La guerra hace que pueblos que antes estaban con los atenienses se cambien al partido de los peloponenses y al revés; también pactan treguas que no respetan. La paz (p. 302) “no fue guardada ni ejecutada por ninguna de las partes”. La guerra es un continuo talar bosques, destruir ciudades y matarse sin piedad. Estos actos (p. 418) “eran más bien actos de latrocinio que de guerra”. Los ganadores despojaban a los muertos de sus armas y con ellas levantaban un trofeo de victoria.
No eran pocos los muertos en las batallas. Por ejemplo, en una (p. 331) “de los de Argos, Cleones y Ornes, cerca de setecientos, de los matineos doscientos, y otros tantos de los atenienses y de los aginetas; […] de los lacedemonios… cerca de trescientos”. Además (p. 434): “había muchas escaramuzas y encuentros pequeños de todas suertes, maneras y ocasiones que era posible”.

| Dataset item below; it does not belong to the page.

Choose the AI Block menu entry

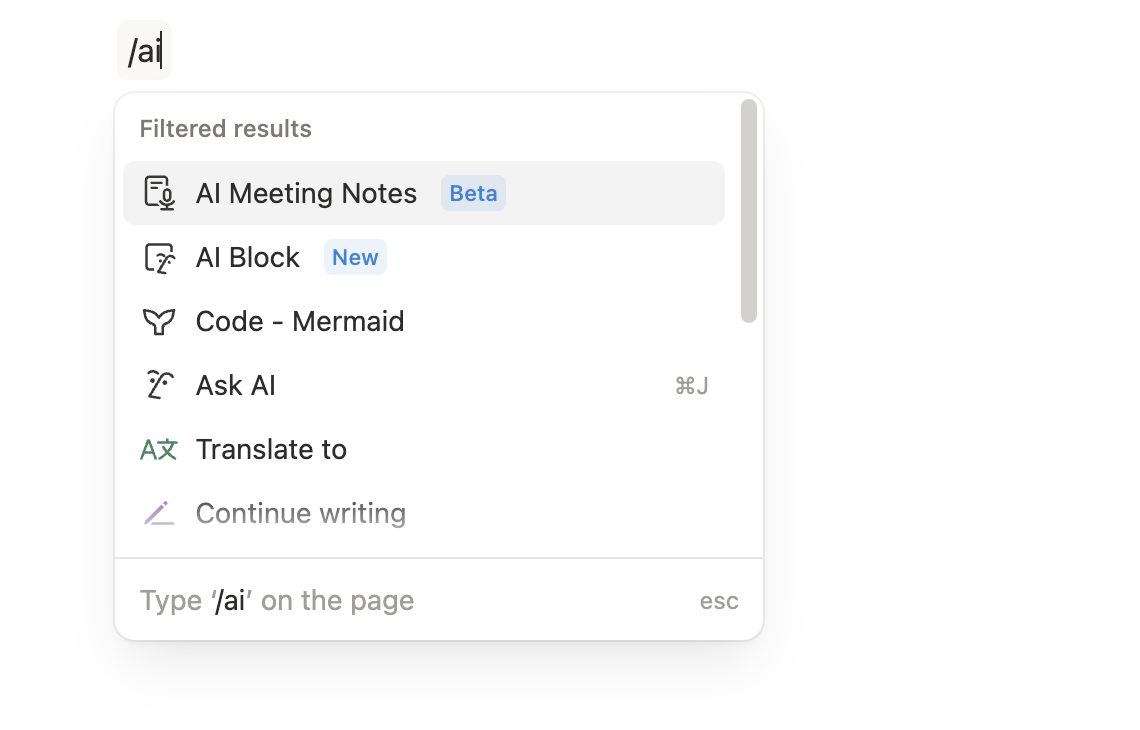248,258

Los tracios entraron en una ciudad y (pp. 437-438) “entre otras muchas crueldades, hicieron una muy grande, que fue entrar en las escuelas donde estaban los niños y escolares aprendiendo, y que eran en gran número, y los mataron a todos. Fue esta desventura tan grande y tan súbita, y no pensada, cual nunca jamás se vio en una ciudad”. Causaron indignación y los siguieron; fueron muertos (p. 438), “de manera que de mil trescientos tracios que eran, no escaparon sino doscientos cincuenta”.

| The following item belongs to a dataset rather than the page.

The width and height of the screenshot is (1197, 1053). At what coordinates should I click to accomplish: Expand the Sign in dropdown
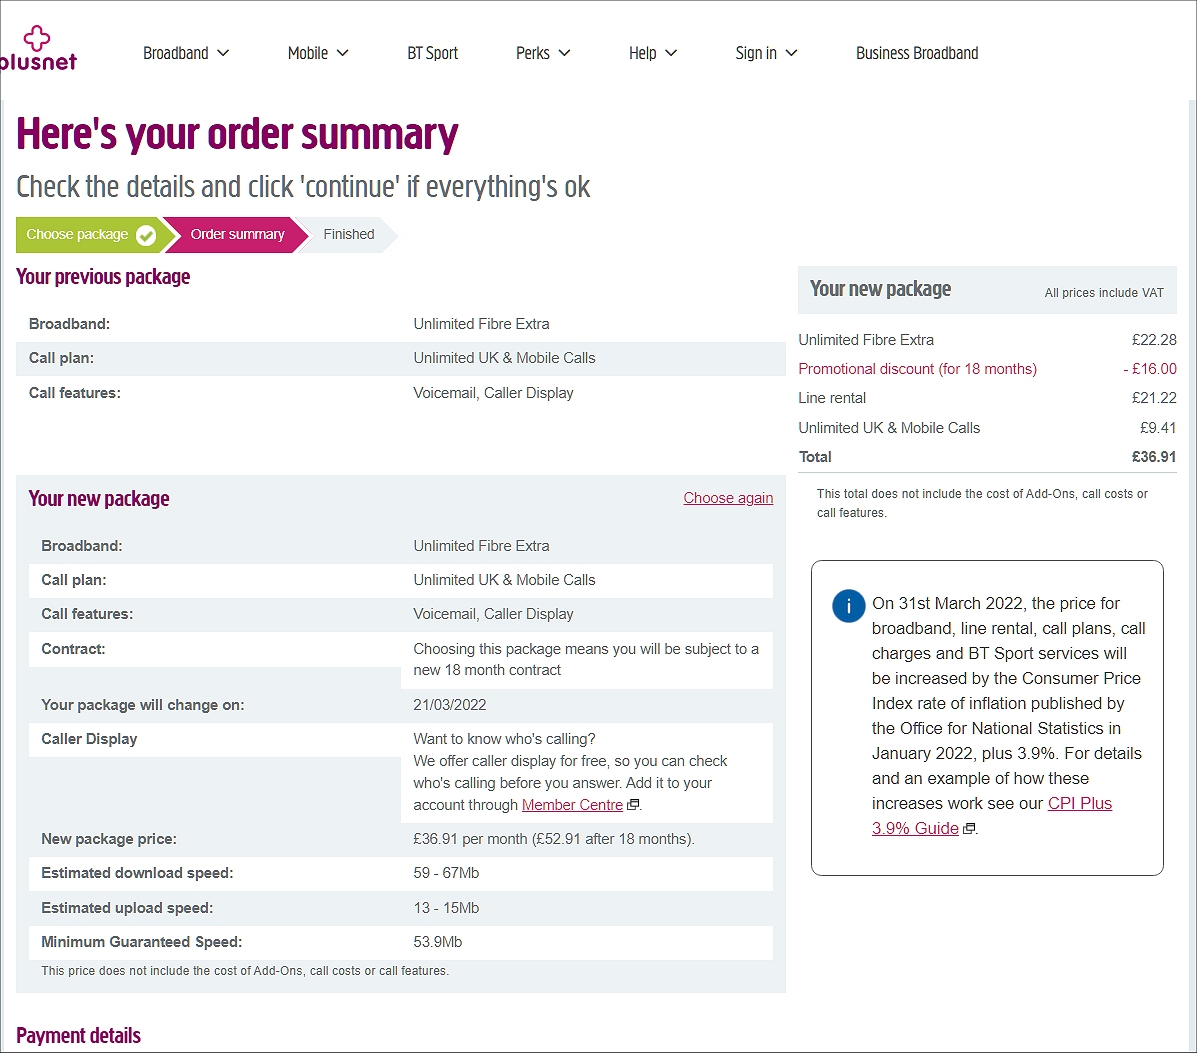pyautogui.click(x=765, y=53)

Los atenienses trataron de conquistar Sicilia y fueron vencidos. Les fue mal con los italianos y en una de sus batallas fueron muertos Demóstenes y Nicias, que eran expertos capitanes. A los prisioneros los trataron como animales y los amontonaron en un solo lugar (p. 477), “eran forzados a hacer allí sus necesidades, y los que morían así de heridas como de enfermedades los enterraban allí, produciéndose un hedor intolerable”. A los pocos que sobrevivieron, los vendieron como esclavos.
Aunque fueron veintisiete años de lucha fratricida, las últimas líneas de Historia de la guerra del Peloponeso, de Tucídides, dicen (p. 548): “En el invierno venidero, después de este verano, finaliza el año veintiuno de esta guerra”. Quién sabe cuántas atrocidades más quedaron sin contarse.